В отеле «Тихая заводь», вот где.
Она вытащила из кучи снимков групповую фотографию их класса. Вот она стоит, крайняя слева во втором ряду – юная испуганная девочка, заточенная в башне своего уродства, которого на самом деле никогда не было. Девочка не верила, что ее кто-нибудь когда-нибудь сможет полюбить.
Ну вот, тебя полюбили, сказала ей Саша. Стало легче?
Она решительно сгребла все снимки в груду. «Поеду, поеду в «Тихую заводь». Прекрасное название, соответствующее моменту».
– Камень на шею – и в тихую заводь, – усмехнулась она.
Все-таки ужасно интересно, во что превратились бывшие одноклассницы!
4
«Любопытство – острый крючок. Они заглатывают его с жадностью. Уже восемь человек подтвердили, что принимают мое предложение. Еще бы! Оно заманчиво, как отфотошопленные снимки в проспектах турфирм.
Восьми вполне достаточно для того, что я задумала. Плывите ко мне, рыбки. Заводь ждет вас, мои красноперые малышки.
Устроим небольшое представление! Поднимем занавес, распахнем двери, сдернем ряску с омута прошлого и рассядемся вокруг, болтая ножками в воде, – совсем как лучшие подружки! Смотрите внимательно, девочки: спектакль начинается.
А если одну из вас ненароком утащит в этот омут, я не виновата.
Ну, почти не виновата. Это ведь не я – то чудовище, которое обитает на вязком, илистом дне.
Я всего лишь помогла ему проснуться».
Глава 2
1
Люба Савушкина заехала за Иркой ранним утром – еще не было шести. Ира смотрела из окна, как ловко подруга паркуется в их забитом машинами дворе. «Мини-купер» выглядел сверху как накрашенный алым лаком ноготь на мизинчике.
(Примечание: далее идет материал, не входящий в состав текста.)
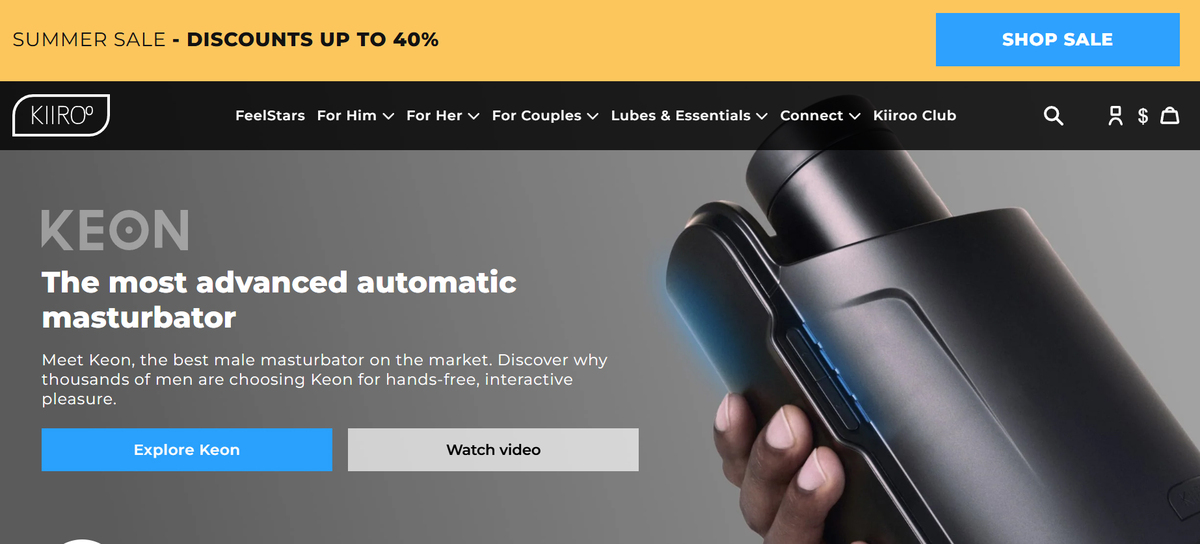
Task: Expand the For Her dropdown chevron
Action: pos(474,116)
– Коваль, ты не готова? – удивилась Любка, увидев Ирину в ночной сорочке. – Живее, мон шер, живее!
Пока подруга суматошно швыряла вещи в сумку, Савушкина нацедила кофе и забралась с ногами на диванчик.
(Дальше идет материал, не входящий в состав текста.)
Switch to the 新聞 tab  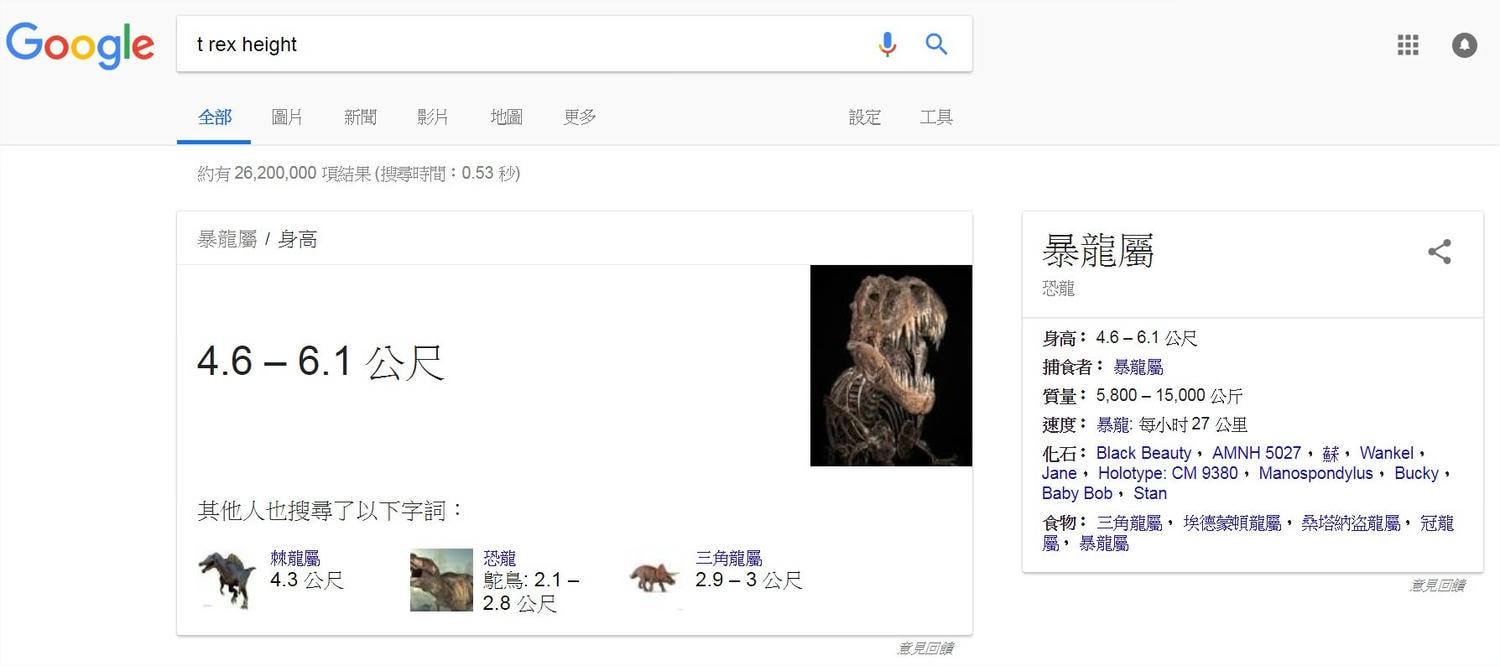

– Слушай, зачем она вернулась? – крикнула Ирка из соседней комнаты. – Столько лет по заграницам…
– А желание собрать бывших одноклассниц тебя не удивляет?
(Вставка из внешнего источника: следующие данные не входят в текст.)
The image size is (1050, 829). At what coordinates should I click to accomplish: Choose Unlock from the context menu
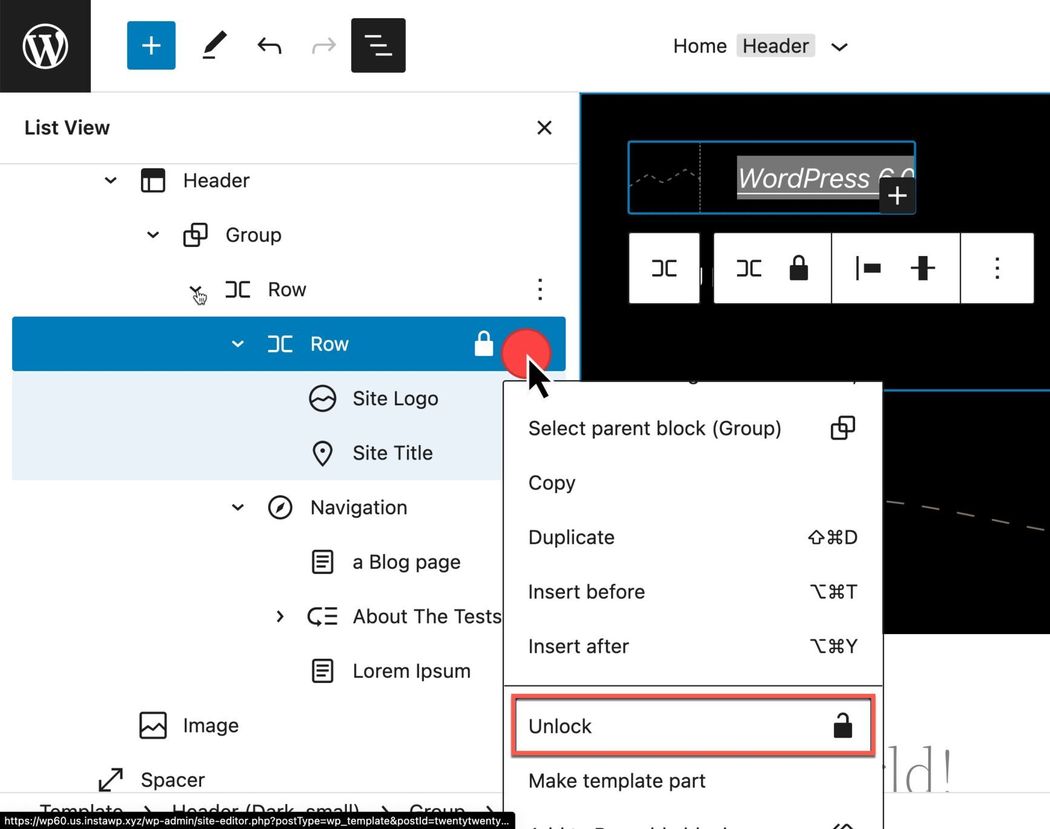690,727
Чиркнуло колесико зажигалки. Из гостиной потянуло сладковатым дымом.
– Меня все удивляет, – пробормотала Ира. – Люб!
– Что?
– Лю-юб!
– Ну что, что?
– Давай не поедем!
– С ума сошла?
– Не нравится мне все это!
Любка возникла в дверях: сигаретка дымится в тонких пальчиках, волосы кудрявятся, как у ангелочков на старых открытках. Рядом с подругой Ирка всегда казалась себе троллем. Великаном, рожденным из скал, громоздким и неповоротливым. Они еще стихи читали в восьмом классе: «Кто создан из камня, кто создан из глины, а я серебрюсь и сверкаю» – единственное, что накрепко врезалось ей в память из школьного курса литературы. Ирка тоже хотела бы серебриться и сверкать. Но кудри, маленькая головка и вкрадчивое изящество достались не ей, а Любе Савушкиной.
– Коваль, кончай рефлексировать, – приказала Любка. – Что на тебя нашло?
Ира не успела ответить – из соседней комнаты выплыла сонная дочь.
– Привет, тетьЛюб!
– Здравствуй, прекрасное дитя.
«Прекрасное дитя!» Ирка издевательски захохотала про себя. Дочь выросла ее точной копией: крупной, сутулой, нескладной. Иркина мать, чьим смыслом жизни было извилисто выгрызать людям мозг, как червяк яблоко, не раз с удовольствием заявляла, что у девочки тоже не сложится с личной жизнью, если Ирка немедленно не примет меры.
Ира единственный раз взорвалась, как новогодняя петарда. «Какие меры? – заорала она в трубку. – Ну, какие, скажи?! Мне что, в публичный дом ее пристроить?!»